Through a new study by the Georgetown University Medical Center, Washington, DC, it is seen that the high doses of purified resveratrol, a polyphenol found in certain foods, can stabilize the levels of beta-amyloid (Aß) in cerebrovascular fluid (CSF) and the plasma in patients with mild to moderate Alzheimer’s disease (AD) and is well tolerated, safe and promising.

Resveratrol is a natural compound that is found in red grapes, red wine, dark chocolate, and certain other foods, and is widely available as a supplement.

It is believed that resveratrol promotes resilience to stress, because its levels increase in plants exposed to severe cold or mushroom.

Animal research suggests that resveratrol can affect sirtuins, which are proteins that are activated with caloric restriction, which is a form of mild stress.

The study included 119 patients randomized to high-dose resveratrol pure synthetic pharmaceutical or placebo.

Resveratrol used in the study was introduced at a dose of 500 mg per day and was increased every three months, so that at the end of the study in one year, patients have taken about 2000 mg per day.

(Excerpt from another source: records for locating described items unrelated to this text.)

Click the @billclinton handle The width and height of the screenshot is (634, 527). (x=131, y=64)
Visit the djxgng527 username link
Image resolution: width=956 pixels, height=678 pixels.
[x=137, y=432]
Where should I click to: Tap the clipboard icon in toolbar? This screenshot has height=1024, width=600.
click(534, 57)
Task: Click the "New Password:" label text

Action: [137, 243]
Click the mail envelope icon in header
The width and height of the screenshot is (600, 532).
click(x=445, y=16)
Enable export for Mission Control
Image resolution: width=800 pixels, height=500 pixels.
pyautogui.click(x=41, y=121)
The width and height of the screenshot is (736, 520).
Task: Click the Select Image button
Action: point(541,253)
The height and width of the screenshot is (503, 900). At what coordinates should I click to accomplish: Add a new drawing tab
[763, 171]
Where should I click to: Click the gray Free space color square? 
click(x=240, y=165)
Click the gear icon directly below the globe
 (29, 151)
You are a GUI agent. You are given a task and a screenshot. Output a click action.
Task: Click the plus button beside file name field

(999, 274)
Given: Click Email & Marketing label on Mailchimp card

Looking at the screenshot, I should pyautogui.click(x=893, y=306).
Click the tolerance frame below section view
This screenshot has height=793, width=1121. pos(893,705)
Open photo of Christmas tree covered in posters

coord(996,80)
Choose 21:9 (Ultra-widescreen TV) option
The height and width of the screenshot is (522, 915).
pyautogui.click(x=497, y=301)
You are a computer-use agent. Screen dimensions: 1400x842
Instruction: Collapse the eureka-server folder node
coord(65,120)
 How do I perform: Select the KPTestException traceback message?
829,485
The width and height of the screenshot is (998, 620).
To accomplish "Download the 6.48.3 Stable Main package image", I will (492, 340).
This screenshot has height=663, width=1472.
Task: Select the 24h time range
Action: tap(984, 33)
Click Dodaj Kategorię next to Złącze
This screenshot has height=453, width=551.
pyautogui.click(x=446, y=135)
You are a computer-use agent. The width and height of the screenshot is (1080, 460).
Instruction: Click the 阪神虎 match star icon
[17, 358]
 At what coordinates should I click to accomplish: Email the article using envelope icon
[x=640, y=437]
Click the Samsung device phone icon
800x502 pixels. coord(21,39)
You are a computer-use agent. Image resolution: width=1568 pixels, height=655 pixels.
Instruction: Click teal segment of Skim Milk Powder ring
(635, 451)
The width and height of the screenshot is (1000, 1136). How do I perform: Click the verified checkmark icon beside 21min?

Patients with treatment-based resveratrol, compared to the placebo group, had both the blood and in CSF stabilization of Aß, especially for the fact of its passage through the blood-brain barrier.

As for the volume of the brain determined by magnetic resonance imaging (MRI), the results showed that the volumes have declined more in the treatment group compared to the placebo group, due to the anti-inflammatory and anti-oedema.

Also interesting is the fact that in the treated group there has been a decrease in body mass index.

The compounds resveratrol and the like are being tested in many age-related disorders, including diabetes and neurodegenerative disorders and Alzheimer’s disease and cancer.